New Mexico’s relationship with its neighbor to the south has been, to say the least, fruitful. Here’s a telling figure from the Albuquerque Journal:
The value of New Mexico exports to its southern neighbor grew 33 percent last year — from $464.5 million in 2011 to a record $617.6 million in 2012.
This growth is part of wave the state’s been riding since 2009. The total income of export sales from Mexico are up 61 percent over the past four years.
Furthermore, two ports of entry have recorded record numbers in commercial traffic over the past two years. Via, the Associated Press:
The New Mexico Border Authority announce this week that last year the Santa Teresa Port of Entry processed more than 81,000 commercial trucks — 13 percent higher than any year on record.
The Columbus Port of Entry has also seen a sharp increase in commercial traffic.
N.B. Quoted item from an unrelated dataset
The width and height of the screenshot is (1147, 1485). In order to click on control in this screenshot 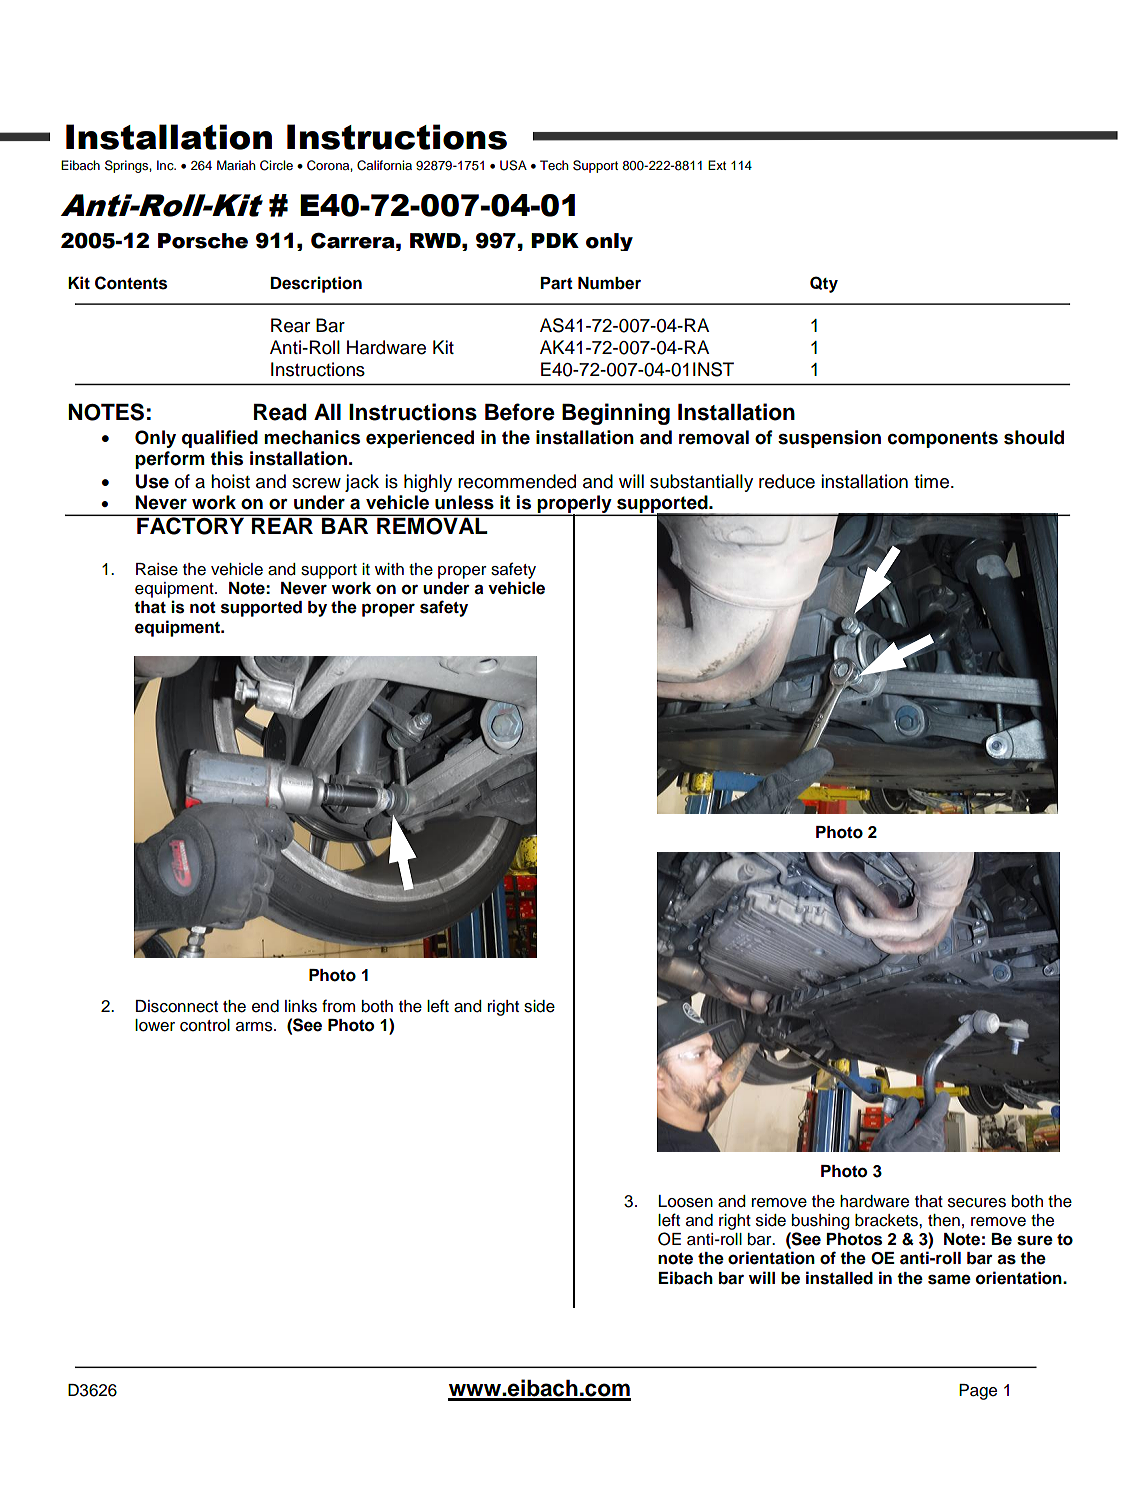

In 2012, there was over all increase of 18 percent more traffic crossings than any prior year.
One of the most significant drivers of this growth is New Mexico’s focus on expanding business to the south. It’s a trend that’s popping up across the border, from San Diego to Tucson.
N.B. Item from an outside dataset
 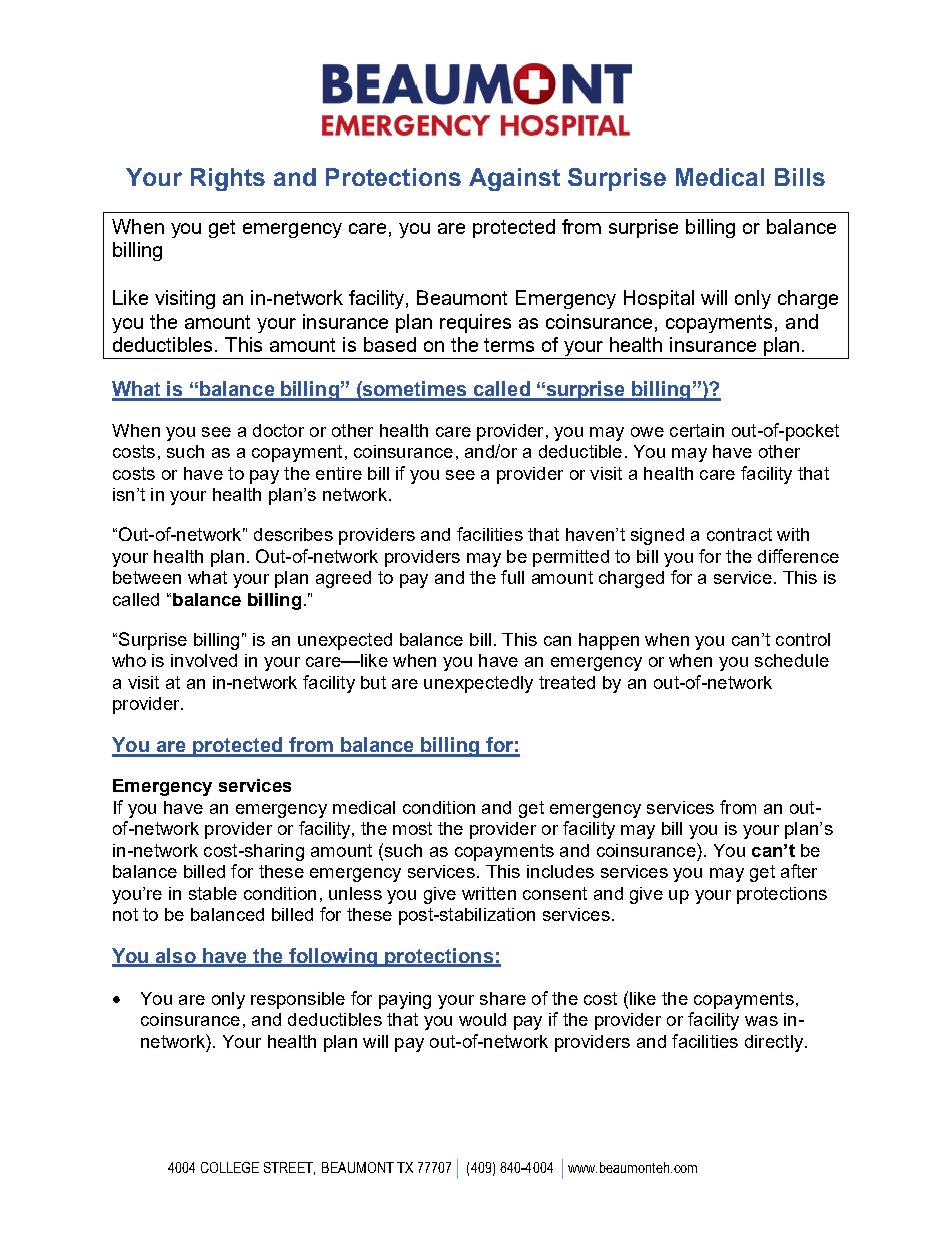 I want to click on full, so click(x=512, y=577).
A crucial pillar of immigration reform is the border. As of now, the conversation hinges on security. But as border cities expand their relationships to the south, one theme is emerging — efficiency.
Border crossers are faced with long wait times stemming from problems with infrastructure and increased security. The maximization of business between the two countries is dependent on a more open border.
But finding the line between efficiency and security is a messy web leaders across the border are still seeking to untangle.